In order to speed up the rate at which reliable information is propagated, it makes sense to use the most reliable estimates at each step. The general idea behind constructing a combined decoder from multiple replica group-shuffled sub-decoders is that we trade off greater complexity, e.g., logic circuits and memory, in exchange for an improvement in processing speed. In many applications, the speed at which the decoder functions is much more important than the complexity of the decoder, so this trade-off makes sense.
Combining Multiple Replica Sub-Decoders
The decoder 700 is a combination of the different replicas of group-shuffled sub-decoders 511 obtained in the previous step 510.
Whenever a bit estimate is updated in an iterative decoder, the updating rule uses other bit estimates. In the combined decoder, which uses the multiple replica sub-decoders, the bit estimates that are used at every iteration are selected to be the most reliable estimates, i.e., the most recently updated bit estimates.
Thus, to continue our example, if we combine the three replica sub-decoders described above, then the replica decoders update their bit estimates in the first iteration as follows. In the first sub-step of the first iteration, the first replica sub-decoder updates the bit estimates in group 1, the second replica sub-decoder updates the bit estimates in group 2, and the third replica sub-decoder updates the bit estimates in group 3.
After the first sub-step is complete, the replica sub-decoders update the second group of bit estimates.

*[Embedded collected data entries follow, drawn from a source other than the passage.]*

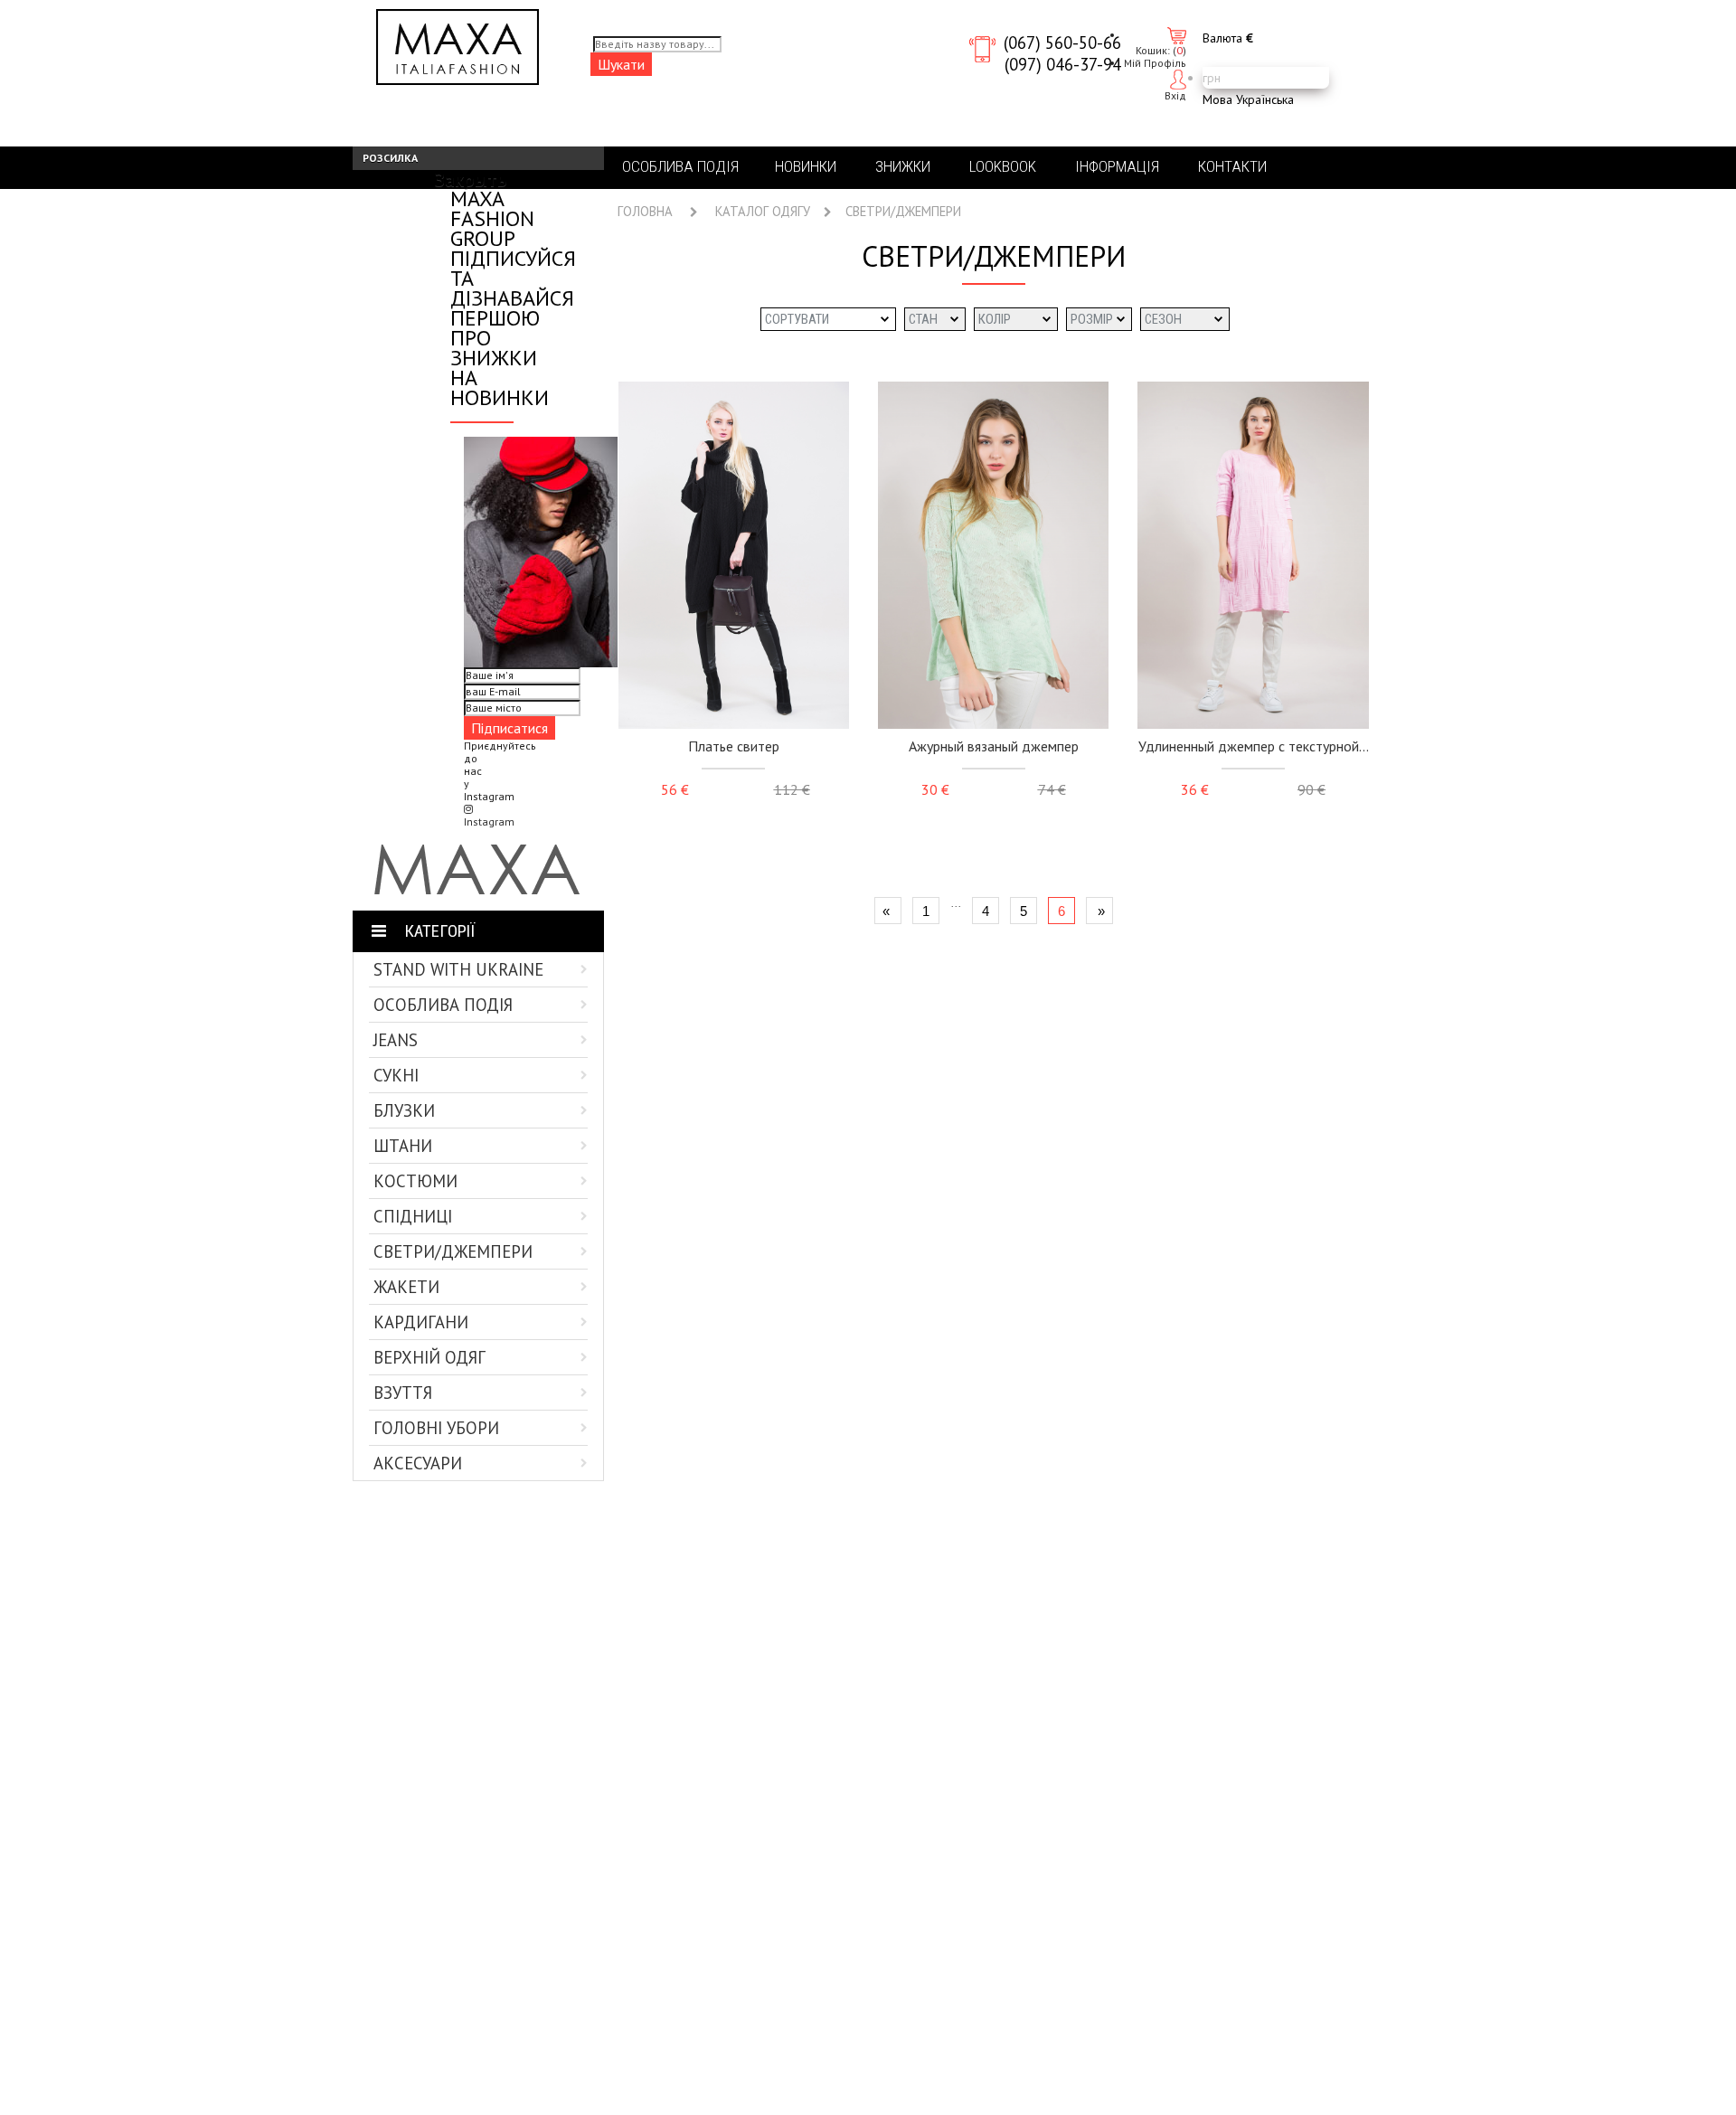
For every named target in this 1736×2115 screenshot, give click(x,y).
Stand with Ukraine (458, 969)
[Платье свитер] (734, 555)
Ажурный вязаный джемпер (994, 746)
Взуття (402, 1392)
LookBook (1002, 166)
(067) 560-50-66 (1062, 42)
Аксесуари (417, 1463)
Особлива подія (443, 1004)
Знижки (902, 166)
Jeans (395, 1040)
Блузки (404, 1110)
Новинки (805, 166)
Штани (402, 1146)
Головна (645, 211)
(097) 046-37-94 (1063, 64)
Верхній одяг (429, 1357)
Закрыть (470, 179)
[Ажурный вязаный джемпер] (993, 555)
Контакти (1232, 166)
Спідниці (412, 1216)
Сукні (396, 1075)
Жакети (406, 1287)
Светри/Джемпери (453, 1251)
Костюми (415, 1181)
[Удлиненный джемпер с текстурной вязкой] (1253, 555)
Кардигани (420, 1322)
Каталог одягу (762, 211)
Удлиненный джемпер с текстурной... (1253, 746)
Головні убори (436, 1428)
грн (1212, 78)
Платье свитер (733, 746)
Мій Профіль (1155, 63)
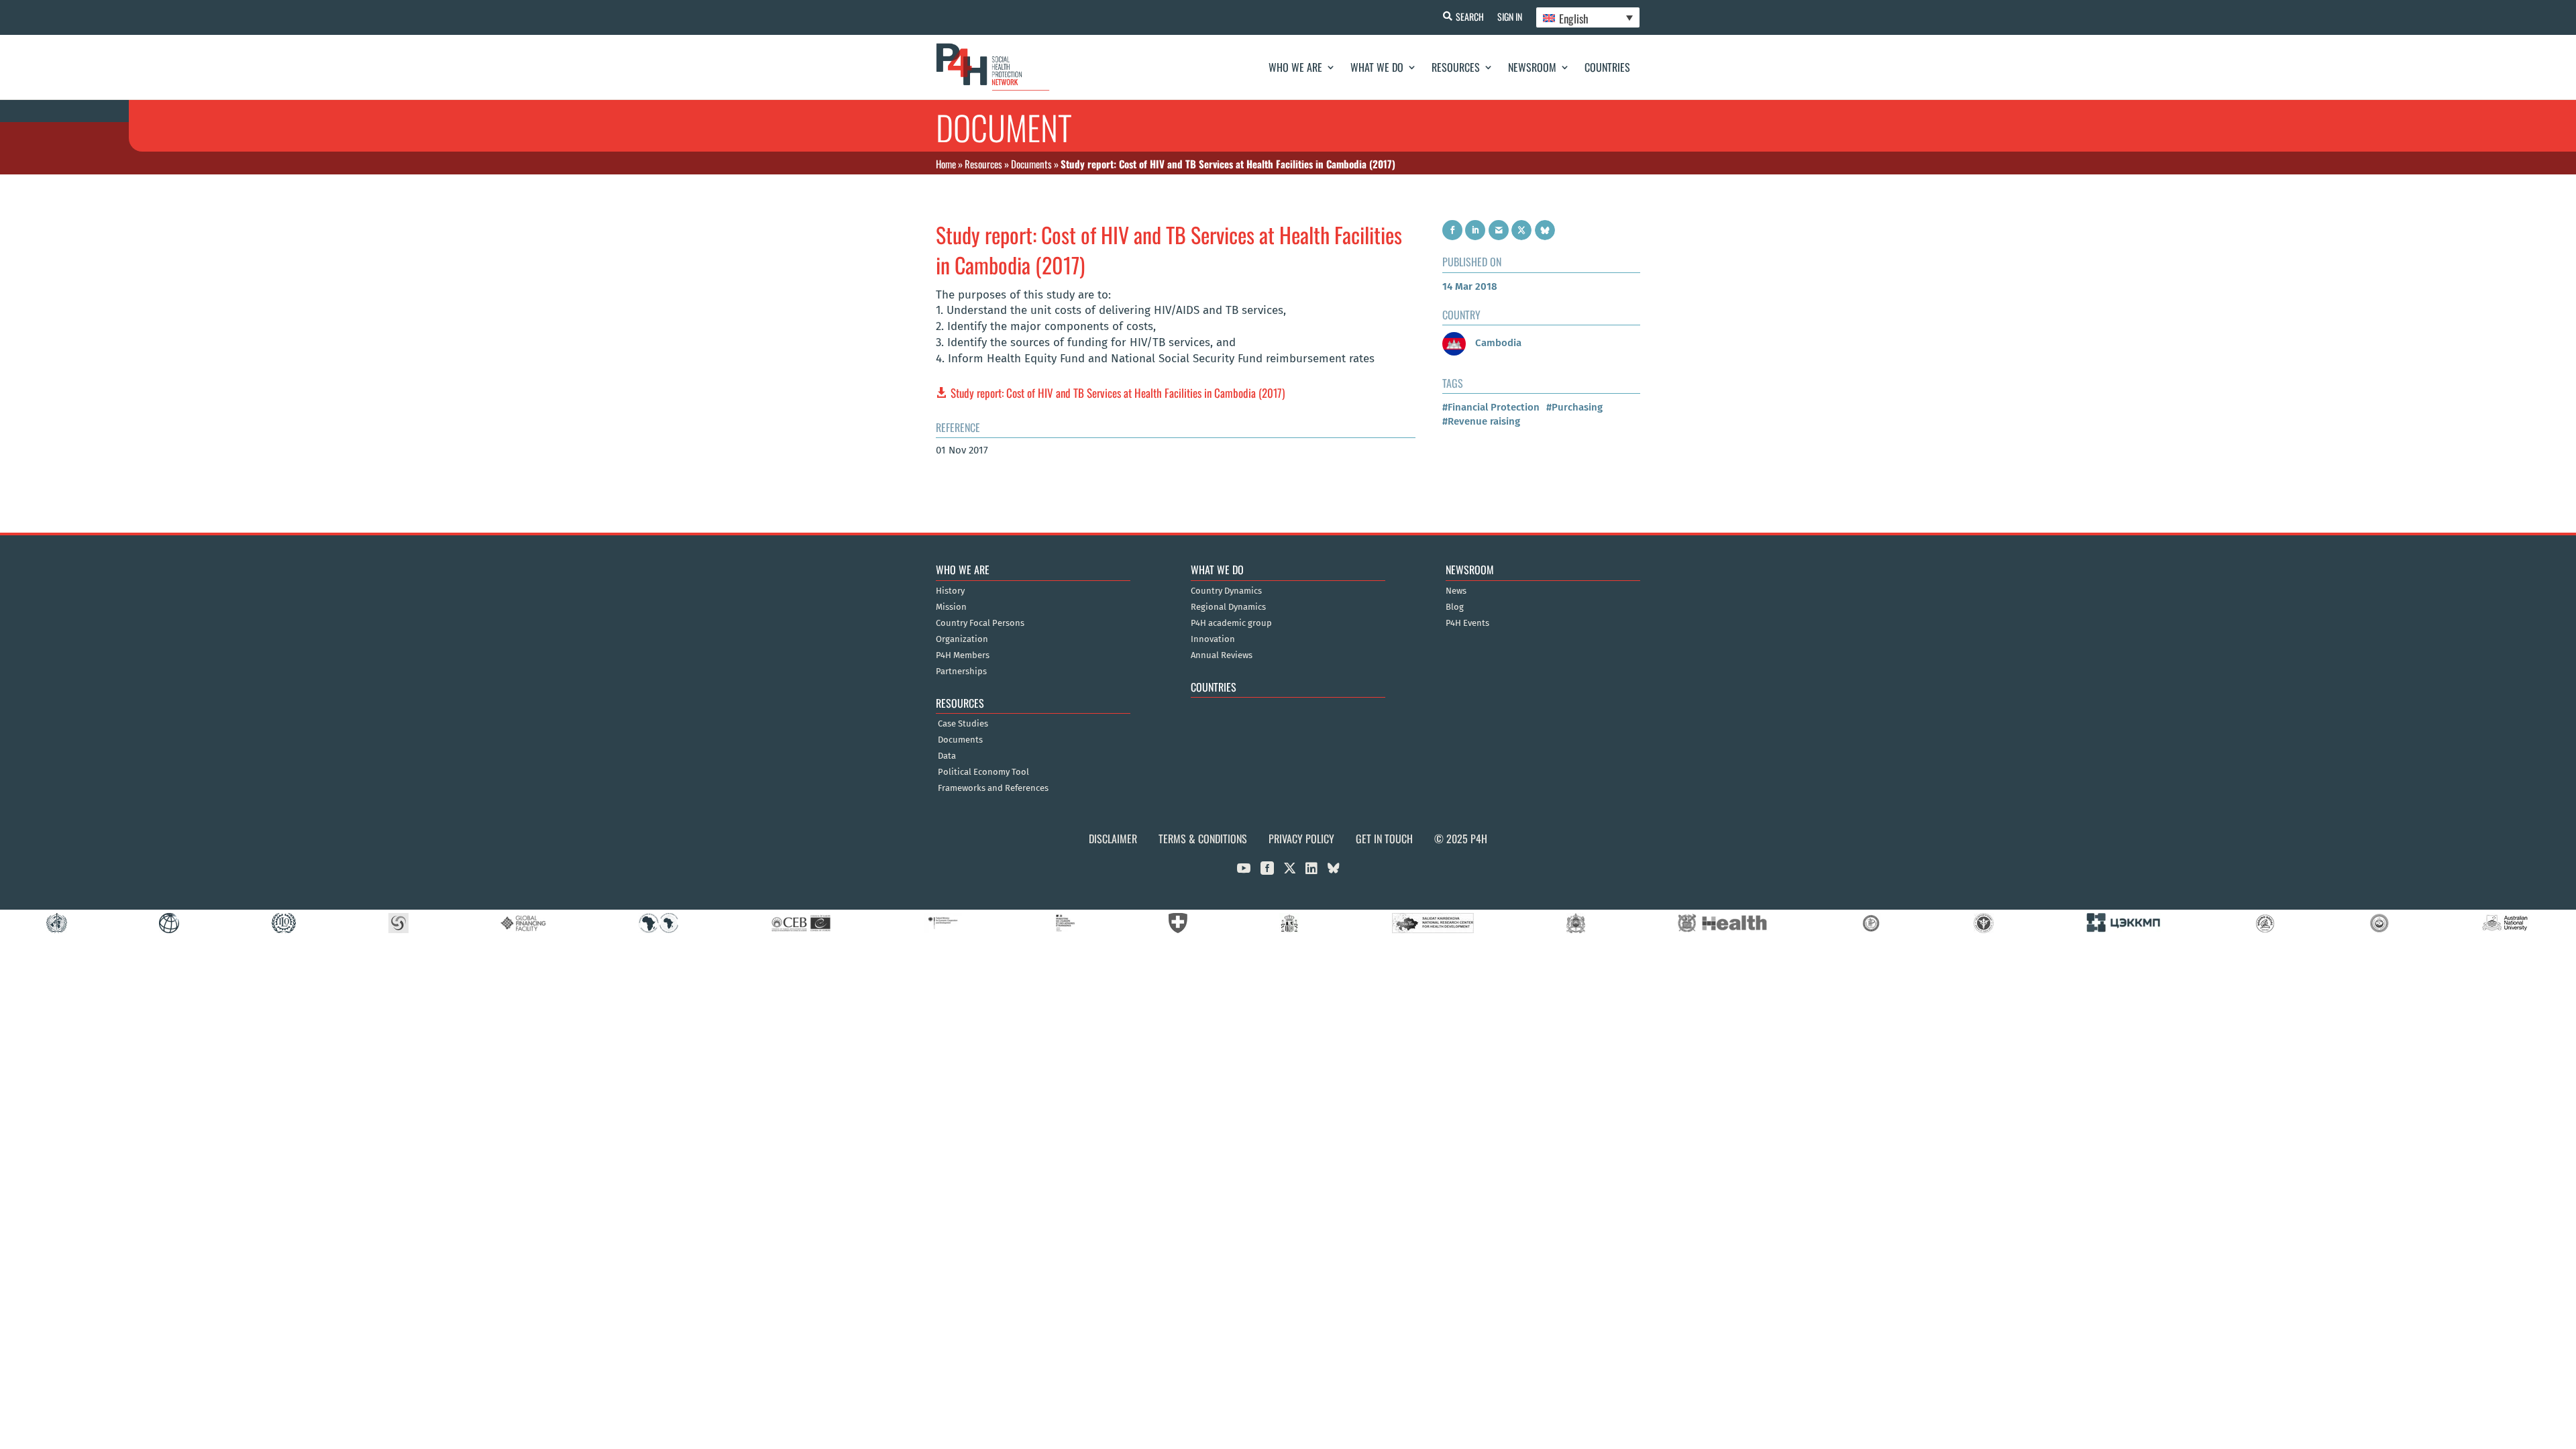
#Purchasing (1574, 407)
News (1456, 591)
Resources (1456, 67)
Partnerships (961, 671)
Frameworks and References (993, 788)
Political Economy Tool (983, 772)
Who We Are (1295, 67)
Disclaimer (1113, 838)
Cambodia (1496, 343)
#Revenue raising (1481, 421)
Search (1470, 16)
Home (946, 163)
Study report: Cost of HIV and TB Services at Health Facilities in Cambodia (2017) (1118, 392)
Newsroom (1532, 67)
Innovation (1213, 639)
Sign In (1509, 16)
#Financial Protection (1491, 407)
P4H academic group (1231, 623)
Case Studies (963, 724)
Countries (1607, 67)
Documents (1031, 163)
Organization (962, 639)
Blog (1455, 607)
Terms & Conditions (1203, 838)
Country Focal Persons (980, 623)
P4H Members (962, 655)
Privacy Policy (1301, 838)
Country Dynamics (1226, 591)
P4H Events (1467, 623)
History (950, 591)
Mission (951, 607)
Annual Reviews (1221, 655)
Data (947, 756)
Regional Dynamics (1228, 607)
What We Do (1376, 67)
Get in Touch (1384, 838)
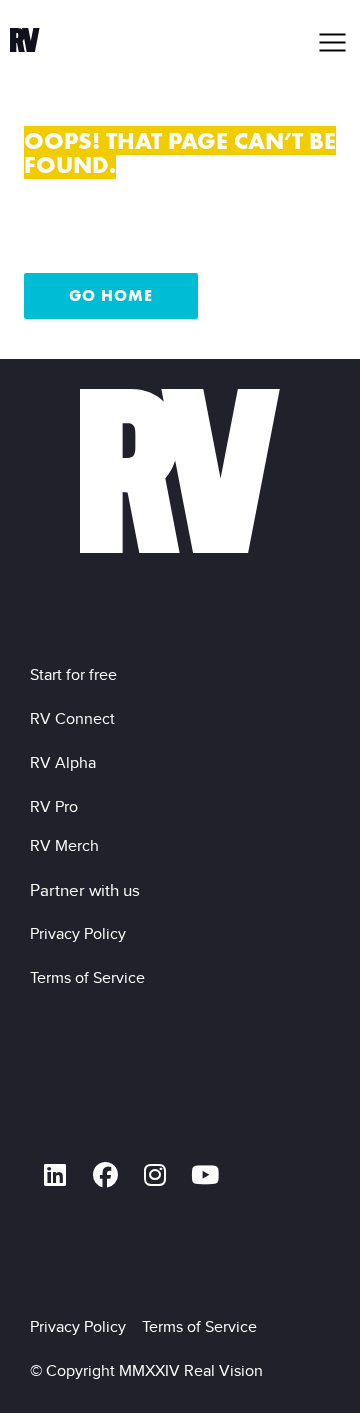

Thus, the first replica sub-decoder updates the bit estimates in group 2, the second replica sub-decoder updates the bit estimates in group 3, and the third replica sub-decoder updates the bit estimates in group 1.
The important point is that whenever a bit estimate is needed to do an update, the replica sub-decoder is provided with the estimate from the currently most reliable sub-decoder for that bit. Thus, during the second sub-step, whenever a bit estimate for a bit in group 1 is needed, the estimate is provided by the first replica sub-decoder, while whenever a bit estimate for a bit in group 2 is needed, this estimate is provided by the second replica sub-decoder.
After the second sub-step of the first iteration is complete, the roles of the different replica sub-decoders change. The first replica decoder is now the source for the most reliable bit estimates for bits in group 2, the second replica sub-decoder is now the source for the most reliable bit estimates for bits in group 3, and the third replica sub-decoder is now the source for the most reliable bit estimates for bits in group 1.
The general idea behind the way the replica decoders 511 are combined in the combined decoder 700 is that at each iteration, a particular replica sub-decoder “specializes” in giving reliable estimates for some of the bits and messages, while other replica sub-decoders specialize in giving reliable estimates for other bits and messages. The “specialist” replica decoder for a particular bit estimate is always that replica decoder which most recently updated its version of that bit estimate.
System Diagram for Generic Combined Decoder
The overall control of the combined decoder is handled by a control block 750. The control block consists of two parts: reliability assigner 751; and a termination checker 752.
Each sub-decoder receives as input the channel information 701 and the latest bit estimates 702 from the control block 750. After each iteration sub-step, each sub-decoder outputs bit estimates 703 to the control block. To determine the output a particular sub-decoder applies the pre-assigned iterative decoder, e.g., BP or BF, using its particular schedule.
After each iteration sub-step, the control block receives as inputs the latest bit estimates 703 from each of the sub-decoders. Then, the reliability assigner 751 updates the particular bit estimates that the assigner has received to match the currently most reliable values. The assigner then transmits the most reliable bit estimates 702 to the sub-decoders.
The termination checker 752 determines whether the currently most reliable bit estimates correspond to a codeword of the error-correcting code, or whether another termination condition has been reached. In the preferred embodiment, the alternative termination condition is a pre-determined number of iterations. If the termination checker determines that the decoder should terminate, then the termination checker outputs a set of bit values 705 corresponding to a code-word, if a code-word was found, or otherwise outputs a set of bit values 705 determined using the most reliable bit estimates.
The description that we have given so far of our invention is general and applies to any conventional iterative decoder, including BP and BF decoders of LDPC codes, turbo-codes, and turbo product codes. Other codes to which the invention can be applied include irregular LDPC codes, repeat-accumulate codes, LT codes, and Raptor codes. We now focus on the special cases of turbo-codes and turbo product codes and quasi-cyclic LDPC (QC-LDPC) codes, in order to further describe details for these codes. For the case of QC-LDPC codes, we also provide details of the preferred hardware embodiment of the invention.
Combined Decoder for Turbo-Codes
To describe in more detail how the combined decoder can be generated for a turbo-code, we use as an example a turbo-code that is a concatenation of two binary systematic convolutional codes. We describe in detail a preferred implementation of the combined decoder for this example.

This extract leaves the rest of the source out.